Anthony Esolen, in an on-going series in Crisis Magazine, ponders Catholic Social Teaching, as presented by Pope Leo XIII. Esolen says that Pope Leo’s rich view of humanity arms us today in not only promoting the free market, but in combating the meager thoughts proposed by socialism and liberalism.
How does Leo XIII do this? By truly understanding the human person.
Human beings are embodied rational souls, and everything they touch they mark with the fire of their spirit, the gift of God. That is the ground of their right to property. But they are not solitary atoms either, rebounding against one another in a chaotic war of all against all. For the human soul is made for love, and can only attain its end by communion with other souls. Therefore, long before we meet the State, we find human beings fashioning not artificial but real bodies in turn: families and clans and villages. It is absolutely crucial to understand this.
Catholic Social Teaching affirms the reality of the bodies that human beings form; they are not notional, but real and living, and they imply real rights and duties among the members, who are themselves not mere parts, but whole persons. [emphasis original]
It is from Church and family that we learn the reality of being human, not from the State. And it is not the State that grants human equality; that comes from the hand of God: “all men are created equal”. But when this actual equality is forgotten or set aside, an artificial equality is attempted:
…an artificial equality in goods, violating the rights, Pope Leo says, of private property, claiming “that all may with impunity seize upon the possessions and usurp the rights of the wealthy.” In other words, they seek equality where it is not to be had, and destroy the inequality—we may say, diversity—which God has ordained…
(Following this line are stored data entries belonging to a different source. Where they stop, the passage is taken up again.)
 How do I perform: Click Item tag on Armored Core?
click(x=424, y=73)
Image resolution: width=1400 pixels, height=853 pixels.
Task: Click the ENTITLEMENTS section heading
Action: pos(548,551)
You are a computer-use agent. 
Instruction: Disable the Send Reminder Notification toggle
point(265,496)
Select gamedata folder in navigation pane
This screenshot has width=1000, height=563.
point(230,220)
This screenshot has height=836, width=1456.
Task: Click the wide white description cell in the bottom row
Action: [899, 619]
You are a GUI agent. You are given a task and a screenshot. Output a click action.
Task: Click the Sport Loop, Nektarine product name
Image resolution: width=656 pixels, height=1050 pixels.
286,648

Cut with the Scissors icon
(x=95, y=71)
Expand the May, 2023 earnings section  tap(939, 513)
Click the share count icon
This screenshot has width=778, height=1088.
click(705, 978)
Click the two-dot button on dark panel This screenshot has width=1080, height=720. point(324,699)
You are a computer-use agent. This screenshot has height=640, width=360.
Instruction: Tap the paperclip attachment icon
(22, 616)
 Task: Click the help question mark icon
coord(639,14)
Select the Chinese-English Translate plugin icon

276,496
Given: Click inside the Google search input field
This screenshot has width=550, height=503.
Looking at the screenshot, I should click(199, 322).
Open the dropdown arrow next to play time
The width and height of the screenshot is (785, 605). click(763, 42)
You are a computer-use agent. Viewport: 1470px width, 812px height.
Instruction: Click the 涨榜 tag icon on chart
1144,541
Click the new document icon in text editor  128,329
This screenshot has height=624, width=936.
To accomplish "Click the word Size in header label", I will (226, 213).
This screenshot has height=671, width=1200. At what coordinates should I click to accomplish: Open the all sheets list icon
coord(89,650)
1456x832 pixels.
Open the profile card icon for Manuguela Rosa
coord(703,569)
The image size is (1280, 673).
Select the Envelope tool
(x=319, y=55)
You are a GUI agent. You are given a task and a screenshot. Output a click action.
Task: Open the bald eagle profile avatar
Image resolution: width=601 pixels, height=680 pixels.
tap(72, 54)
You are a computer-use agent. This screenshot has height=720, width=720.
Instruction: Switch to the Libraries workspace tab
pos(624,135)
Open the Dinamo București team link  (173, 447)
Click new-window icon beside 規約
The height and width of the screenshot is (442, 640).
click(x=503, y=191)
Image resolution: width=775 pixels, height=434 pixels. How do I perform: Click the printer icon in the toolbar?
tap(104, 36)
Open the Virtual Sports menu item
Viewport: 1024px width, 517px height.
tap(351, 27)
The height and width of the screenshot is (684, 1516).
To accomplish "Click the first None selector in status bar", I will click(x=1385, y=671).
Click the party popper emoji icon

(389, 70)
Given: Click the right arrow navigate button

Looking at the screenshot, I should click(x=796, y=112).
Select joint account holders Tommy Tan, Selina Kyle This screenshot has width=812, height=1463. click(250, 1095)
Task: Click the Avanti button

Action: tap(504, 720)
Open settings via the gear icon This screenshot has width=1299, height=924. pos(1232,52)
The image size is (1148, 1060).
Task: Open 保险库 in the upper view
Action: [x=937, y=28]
What is the answer, then, to poverty and inequality of goods and resources? Do we redistribute? Tax the rich to feed the poor? Let them simply eat cake? Esolen reminds us of the Israelites:
When God rained manna upon the Israelites in the desert, they were forbidden to hoard it up; they were forbidden to treat it as quantity, rather than as a gift, from a personal God to persons made in His image. When they tried to do so anyway, the manna rotted and stank. It is high time we ceased thinking of masses and quantity, and remembered duty and love. That should strike all of us, rich and poor alike, with trembling.